17 Dec How culture affects care & compassion in nursing
We’ve heard a lot in the media recently about standards of care and compassion in nursing. And there have been allegations from many, including high profile individuals, regarding a lack of care shown to, particularly elderly, patients in hospital.
Alleged behaviours include:
- not ensuring patients eat meals or take sufficient fluids
- failing to wash patients or provide basic personal hygiene
- not responding to requests for pain relief.
These are the behaviours that have been interpreted as demonstrating a deterioration in care and compassion – two core values that have always been considered at the heart of the nursing profession.
We’ve long recognised that the behaviours displayed by a group of people is determined to a large extent by the culture in which they live and work, and by culture we mean the collective attitudes, values and beliefs. So do these alleged behaviours suggest that the culture within nursing has changed within the past few years? After all, even the chief nursing officer has recently called for nurses to show more compassion.
I find this hard to accept because I have personal insight into this world. Not only through all the patient safety work we’ve done in hospitals but more intimately through living with a district nurse and hearing about the growing challenges faced every day within our health service.
I believe that those working in nursing and those only just entering the profession do so because they have a genuine desire to help others. They certainly don’t do it for the money or an easy life!
So if this is the case then we must look further to try and explain the apparent deterioration in caring behaviours.

Set of tasks:
(1) Answer these questions from the post on culture and compassion in nursing:
(a) What does the writer say is meant by culture?
(b) Who has recently called for nurses to show more compassion?
(c) With whom does the writer live?
(2) Reproduce the post on culture and compassion in nursing between "I find this" and "in caring behaviours.", inclusive.

Given data:
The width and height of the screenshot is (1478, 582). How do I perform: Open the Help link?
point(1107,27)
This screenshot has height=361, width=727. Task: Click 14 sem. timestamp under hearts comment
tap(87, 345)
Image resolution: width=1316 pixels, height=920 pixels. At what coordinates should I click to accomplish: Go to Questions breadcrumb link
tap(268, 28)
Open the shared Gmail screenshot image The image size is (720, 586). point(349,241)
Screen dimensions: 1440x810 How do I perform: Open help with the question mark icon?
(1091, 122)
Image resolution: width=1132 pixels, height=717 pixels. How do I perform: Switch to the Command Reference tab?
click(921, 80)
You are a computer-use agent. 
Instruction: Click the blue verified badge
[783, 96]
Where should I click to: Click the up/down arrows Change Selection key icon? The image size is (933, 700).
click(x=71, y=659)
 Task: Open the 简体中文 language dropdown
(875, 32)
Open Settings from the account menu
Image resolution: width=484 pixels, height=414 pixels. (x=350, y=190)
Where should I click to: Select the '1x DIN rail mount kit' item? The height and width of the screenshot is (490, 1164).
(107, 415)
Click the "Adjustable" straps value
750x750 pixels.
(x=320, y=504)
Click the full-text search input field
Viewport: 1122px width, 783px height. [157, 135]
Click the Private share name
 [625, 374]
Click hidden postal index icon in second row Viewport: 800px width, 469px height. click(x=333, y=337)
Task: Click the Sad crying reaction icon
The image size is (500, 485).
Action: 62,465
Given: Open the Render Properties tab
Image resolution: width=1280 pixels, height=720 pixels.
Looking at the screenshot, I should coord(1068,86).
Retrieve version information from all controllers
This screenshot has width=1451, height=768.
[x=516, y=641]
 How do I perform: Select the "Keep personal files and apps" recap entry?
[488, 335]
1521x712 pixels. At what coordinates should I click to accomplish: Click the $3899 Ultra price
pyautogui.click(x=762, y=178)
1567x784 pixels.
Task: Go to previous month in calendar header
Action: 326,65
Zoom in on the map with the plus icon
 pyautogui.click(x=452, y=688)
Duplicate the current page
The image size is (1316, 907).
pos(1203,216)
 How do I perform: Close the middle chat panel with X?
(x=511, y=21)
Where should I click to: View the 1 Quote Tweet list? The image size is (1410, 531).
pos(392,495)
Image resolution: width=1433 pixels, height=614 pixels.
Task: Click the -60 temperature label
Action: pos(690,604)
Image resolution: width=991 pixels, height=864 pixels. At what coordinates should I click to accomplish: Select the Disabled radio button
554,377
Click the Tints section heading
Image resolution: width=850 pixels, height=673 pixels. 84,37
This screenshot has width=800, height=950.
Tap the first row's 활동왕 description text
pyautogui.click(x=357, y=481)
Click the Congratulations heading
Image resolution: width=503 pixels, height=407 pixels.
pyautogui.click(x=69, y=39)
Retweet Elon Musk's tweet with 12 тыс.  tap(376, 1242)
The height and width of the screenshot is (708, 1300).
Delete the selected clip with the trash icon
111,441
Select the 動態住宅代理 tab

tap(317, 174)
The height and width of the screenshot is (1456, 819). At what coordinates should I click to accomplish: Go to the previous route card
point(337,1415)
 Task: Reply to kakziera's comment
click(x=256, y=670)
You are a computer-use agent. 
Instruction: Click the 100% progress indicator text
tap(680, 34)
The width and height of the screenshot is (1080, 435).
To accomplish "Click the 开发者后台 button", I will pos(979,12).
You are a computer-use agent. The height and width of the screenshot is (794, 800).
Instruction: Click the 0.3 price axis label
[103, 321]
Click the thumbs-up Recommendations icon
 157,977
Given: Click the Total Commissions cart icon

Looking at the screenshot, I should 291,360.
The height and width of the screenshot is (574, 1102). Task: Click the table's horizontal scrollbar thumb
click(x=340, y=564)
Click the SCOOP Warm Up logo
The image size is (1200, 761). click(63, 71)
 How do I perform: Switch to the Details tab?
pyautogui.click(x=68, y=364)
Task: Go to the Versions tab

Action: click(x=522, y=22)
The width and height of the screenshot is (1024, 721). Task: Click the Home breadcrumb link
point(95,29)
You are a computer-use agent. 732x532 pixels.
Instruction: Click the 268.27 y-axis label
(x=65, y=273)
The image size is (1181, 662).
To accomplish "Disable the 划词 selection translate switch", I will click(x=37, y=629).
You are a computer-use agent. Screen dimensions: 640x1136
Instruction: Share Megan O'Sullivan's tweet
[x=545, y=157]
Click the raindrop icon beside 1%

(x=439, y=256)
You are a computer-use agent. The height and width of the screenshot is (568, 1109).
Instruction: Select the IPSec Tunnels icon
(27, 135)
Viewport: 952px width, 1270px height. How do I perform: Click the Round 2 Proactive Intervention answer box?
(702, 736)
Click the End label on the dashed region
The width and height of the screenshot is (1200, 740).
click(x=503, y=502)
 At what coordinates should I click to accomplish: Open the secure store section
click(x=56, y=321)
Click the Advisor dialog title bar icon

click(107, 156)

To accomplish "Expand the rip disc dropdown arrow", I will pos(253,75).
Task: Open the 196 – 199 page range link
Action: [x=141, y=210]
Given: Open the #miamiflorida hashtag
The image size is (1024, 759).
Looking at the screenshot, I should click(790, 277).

Responses by task:
(1)
(a) The collective attitudes, values and beliefs.
(b) The chief nursing officer.
(c) A district nurse.

(2)
I find this hard to accept because I have personal insight into this world. Not only through all the patient safety work we’ve done in hospitals but more intimately through living with a district nurse and hearing about the growing challenges faced every day within our health service.
I believe that those working in nursing and those only just entering the profession do so because they have a genuine desire to help others. They certainly don’t do it for the money or an easy life!
So if this is the case then we must look further to try and explain the apparent deterioration in caring behaviours.